Modest form since his comeback from elbow surgery in early 2001 also saw him sit out the first two Ashes tests against England.
On his return, though, he looked a different bowler.
Lee also took 18 wickets to inspire Australia's victory in the one-day tournament which followed and was named man of the series.
England and Sri Lanka simply couldn't stomach his pace and new-found accuracy and India added themselves to that list of sufferers on Saturday.
Lee's sudden transformation from mere pace machine to consistent wicket-taker has pleased Ponting.
"The work Brett has done in the last 12 months in all cricket suggests he is improving all the time," he said.
"His one-day bowling in Australia was fantastic.

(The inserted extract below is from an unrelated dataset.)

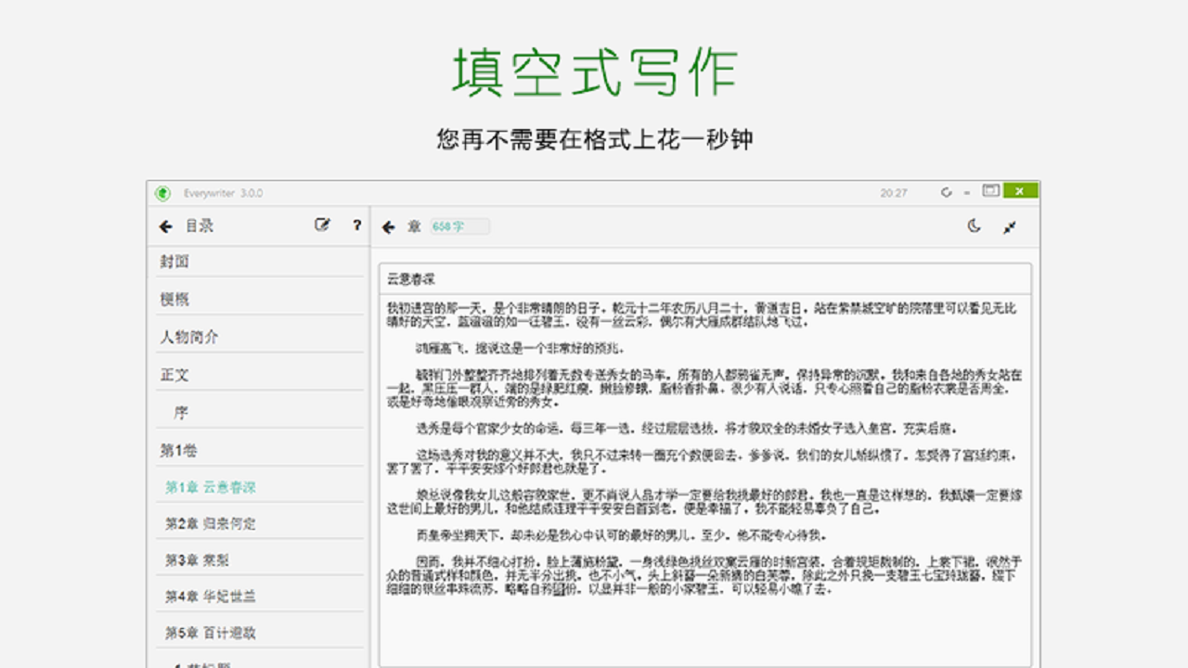This screenshot has height=668, width=1188.
Task: Toggle night mode with the moon icon
Action: click(x=975, y=225)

He did a job with the new ball and at the death and he has learnt a lot about what it takes to be a good one-day bowler.
"He has got smarter all the time and he is executing what he can do. Better and better all the time."
Lee's improved success rate has not meant any let-up in his pace as he showed on Saturday by consistently clocking around 150 kph.
The most frightening thing about Lee on Saturday was that even his bad balls turned out good.
Sourav Ganguly and Virender Sehwag were both dismissed after snicking wide, short deliveries behind.
After being tied down by Lee's accuracy, they both felt they had to attack the bad ball only to find themselves beaten for pace and unable to get their feet into position in time.